** start **

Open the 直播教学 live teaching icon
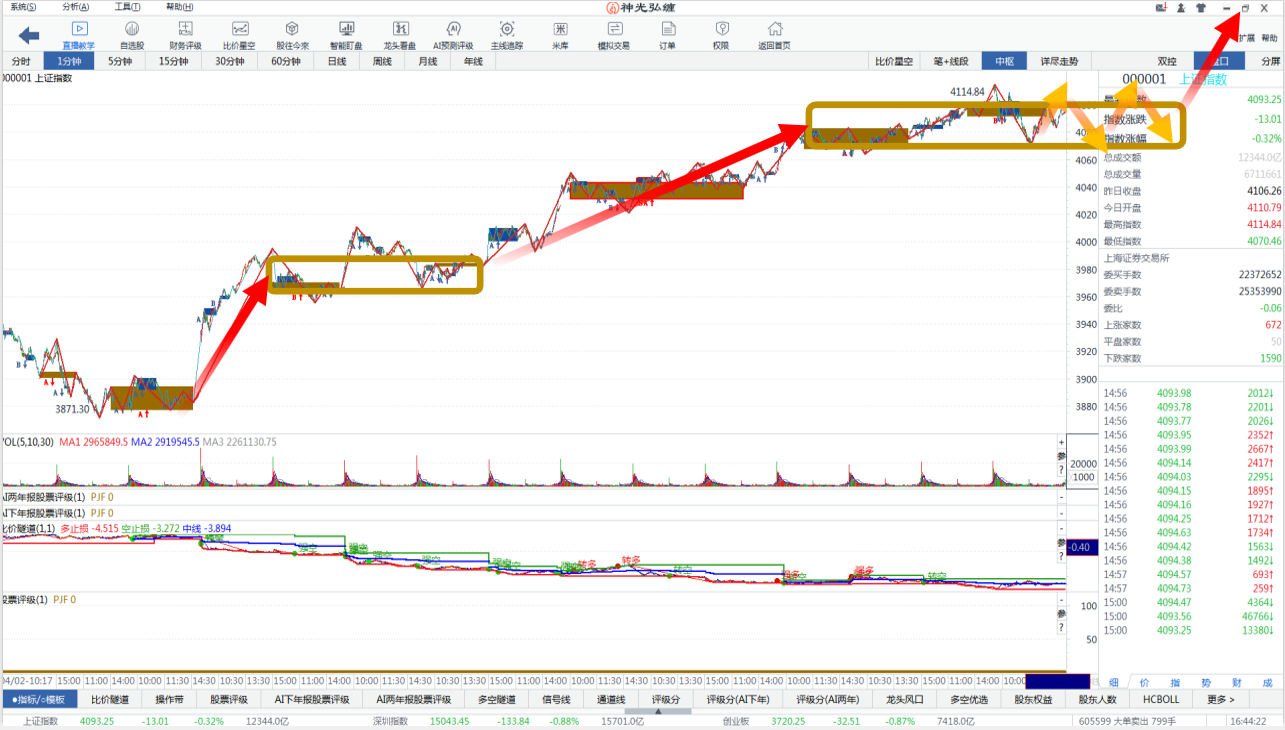This screenshot has height=730, width=1285. [x=79, y=35]
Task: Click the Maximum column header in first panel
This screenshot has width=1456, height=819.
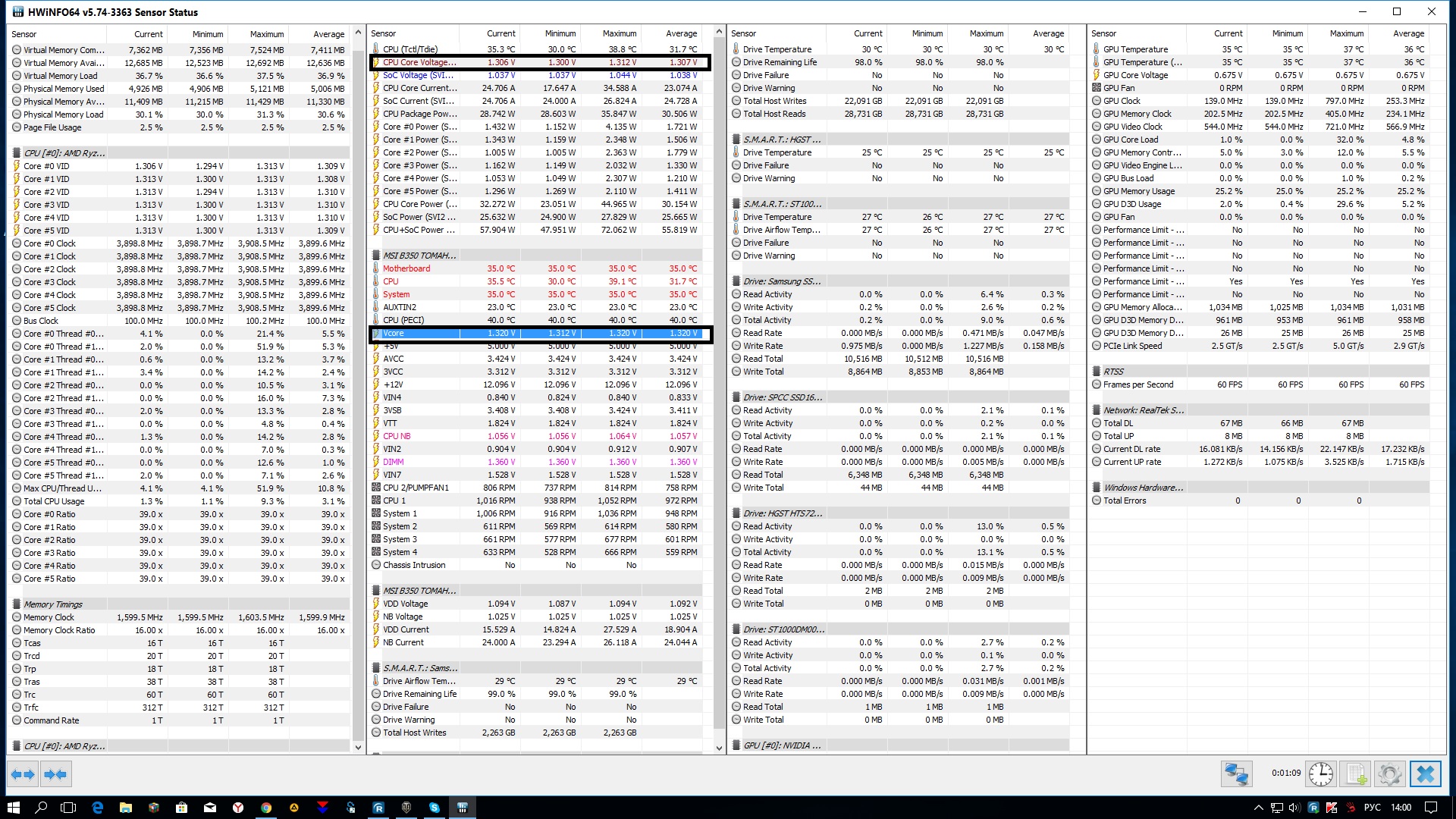Action: (x=267, y=34)
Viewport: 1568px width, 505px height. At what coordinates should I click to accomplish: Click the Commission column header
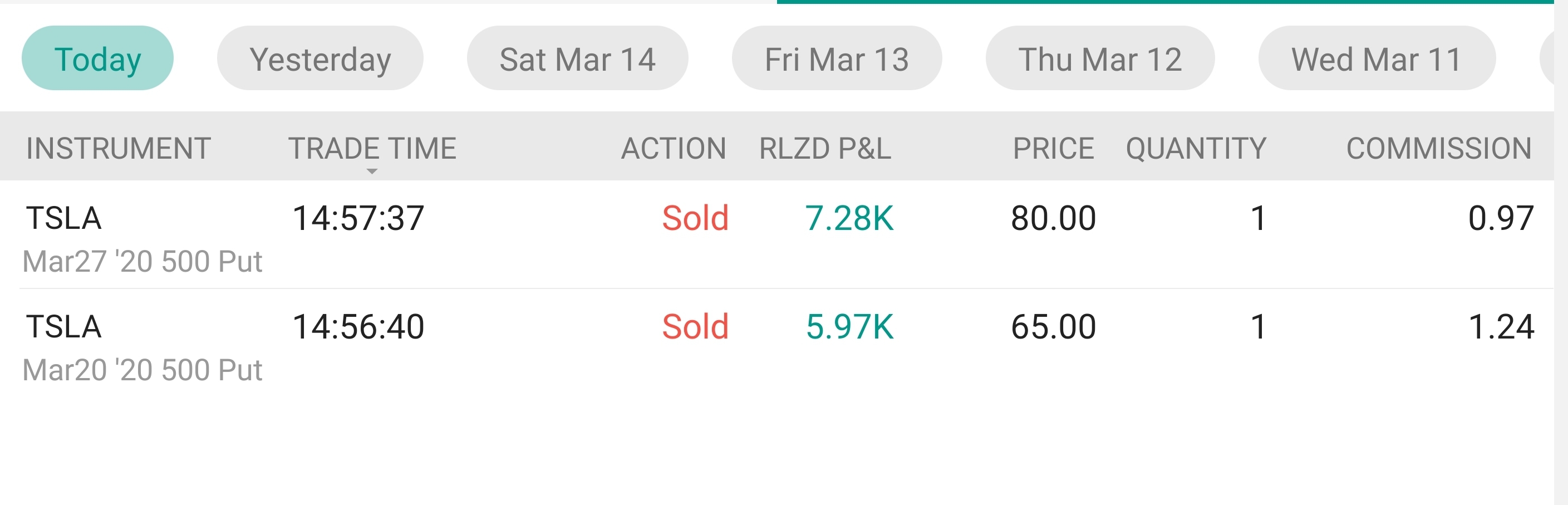click(1438, 148)
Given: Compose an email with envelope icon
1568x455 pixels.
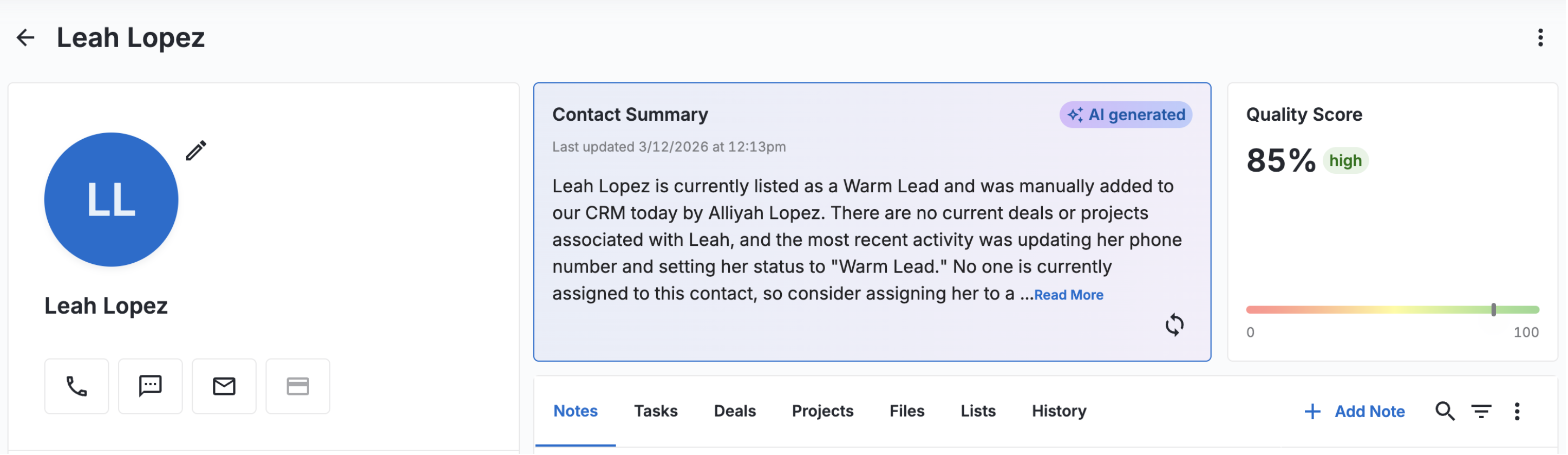Looking at the screenshot, I should click(x=224, y=387).
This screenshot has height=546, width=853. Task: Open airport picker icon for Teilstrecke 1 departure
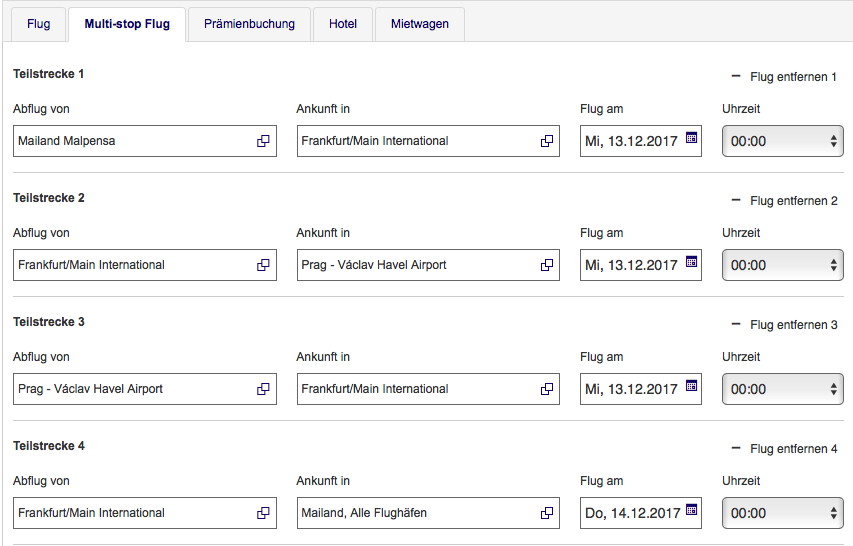(264, 141)
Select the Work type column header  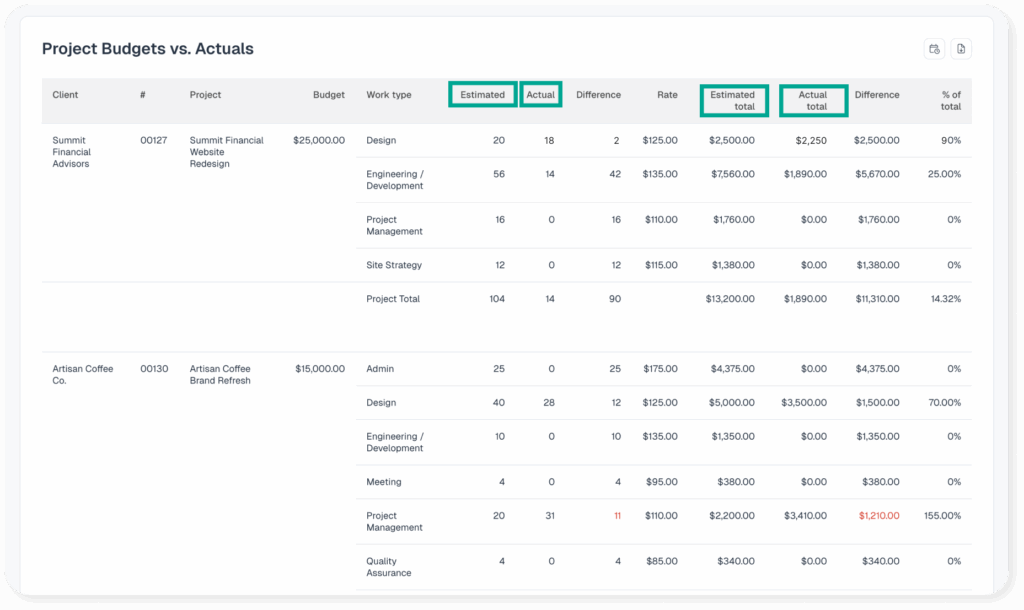(x=389, y=95)
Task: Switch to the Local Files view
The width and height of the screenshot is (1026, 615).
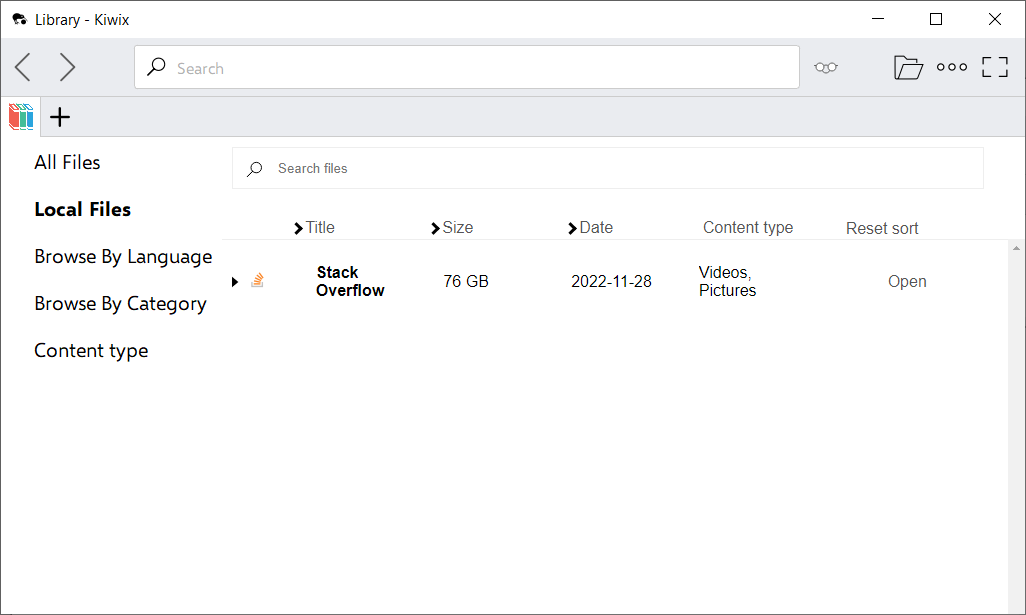Action: 82,209
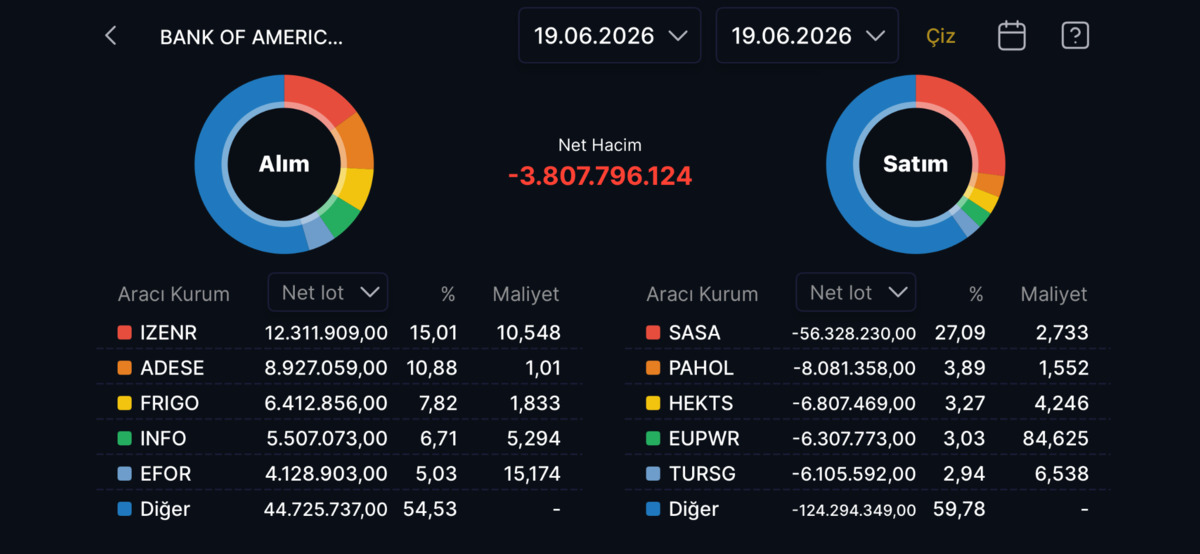
Task: Open the end date 19.06.2026 dropdown
Action: click(808, 36)
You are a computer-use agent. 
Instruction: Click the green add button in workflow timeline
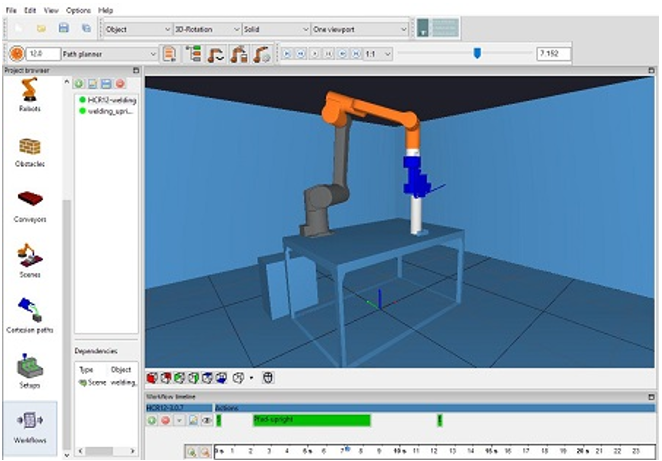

** end **

## [Requirement]
In the listing, from its start through the line containing "click(1438, 148)", change every "column header" to "table heading" and change nothing else. Write out only those lines, with the pictures removed.

## [Response]
Open the 直播教学 live teaching icon
This screenshot has height=730, width=1285. [x=79, y=35]
Task: Click the Maximum table heading in first panel
This screenshot has width=1456, height=819.
Action: (x=267, y=34)
Viewport: 1568px width, 505px height. At what coordinates should I click to accomplish: Click the Commission table heading
click(1438, 148)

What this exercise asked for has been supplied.